> **What the task asks**
State, as a bare number, how many lines below contain "will".

> **Input data**

● ● ● ● ●

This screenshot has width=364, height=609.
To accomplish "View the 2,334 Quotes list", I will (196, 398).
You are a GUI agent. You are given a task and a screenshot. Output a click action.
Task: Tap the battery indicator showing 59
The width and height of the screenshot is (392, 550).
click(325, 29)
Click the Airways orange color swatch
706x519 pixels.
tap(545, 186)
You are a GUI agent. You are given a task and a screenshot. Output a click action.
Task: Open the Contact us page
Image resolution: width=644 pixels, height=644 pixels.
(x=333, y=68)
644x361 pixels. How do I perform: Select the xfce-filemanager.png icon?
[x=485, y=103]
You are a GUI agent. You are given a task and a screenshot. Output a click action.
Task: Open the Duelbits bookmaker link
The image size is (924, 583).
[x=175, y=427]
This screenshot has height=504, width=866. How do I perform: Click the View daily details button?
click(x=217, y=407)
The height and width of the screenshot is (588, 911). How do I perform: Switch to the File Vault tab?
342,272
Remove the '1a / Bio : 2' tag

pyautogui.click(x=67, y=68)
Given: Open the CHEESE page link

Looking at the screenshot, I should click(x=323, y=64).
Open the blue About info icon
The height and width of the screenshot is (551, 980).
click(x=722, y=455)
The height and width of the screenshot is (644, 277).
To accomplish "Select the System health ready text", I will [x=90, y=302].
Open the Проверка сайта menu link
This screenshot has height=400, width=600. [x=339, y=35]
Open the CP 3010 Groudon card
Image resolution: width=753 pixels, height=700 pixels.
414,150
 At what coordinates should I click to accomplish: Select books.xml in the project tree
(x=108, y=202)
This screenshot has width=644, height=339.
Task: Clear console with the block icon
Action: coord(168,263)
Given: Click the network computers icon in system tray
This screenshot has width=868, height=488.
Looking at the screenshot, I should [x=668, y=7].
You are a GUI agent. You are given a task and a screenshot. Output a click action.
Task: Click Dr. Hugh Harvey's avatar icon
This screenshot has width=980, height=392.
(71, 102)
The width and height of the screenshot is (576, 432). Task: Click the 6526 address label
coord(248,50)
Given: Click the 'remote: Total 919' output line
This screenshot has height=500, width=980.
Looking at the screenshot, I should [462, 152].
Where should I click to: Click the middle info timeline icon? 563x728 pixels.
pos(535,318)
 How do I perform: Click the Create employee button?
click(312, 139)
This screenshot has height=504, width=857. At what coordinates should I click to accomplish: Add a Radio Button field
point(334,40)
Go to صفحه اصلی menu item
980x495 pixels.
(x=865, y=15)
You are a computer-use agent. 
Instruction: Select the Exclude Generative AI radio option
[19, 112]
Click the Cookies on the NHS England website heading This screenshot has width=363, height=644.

● ● ● ● ●

> **Answer below**
2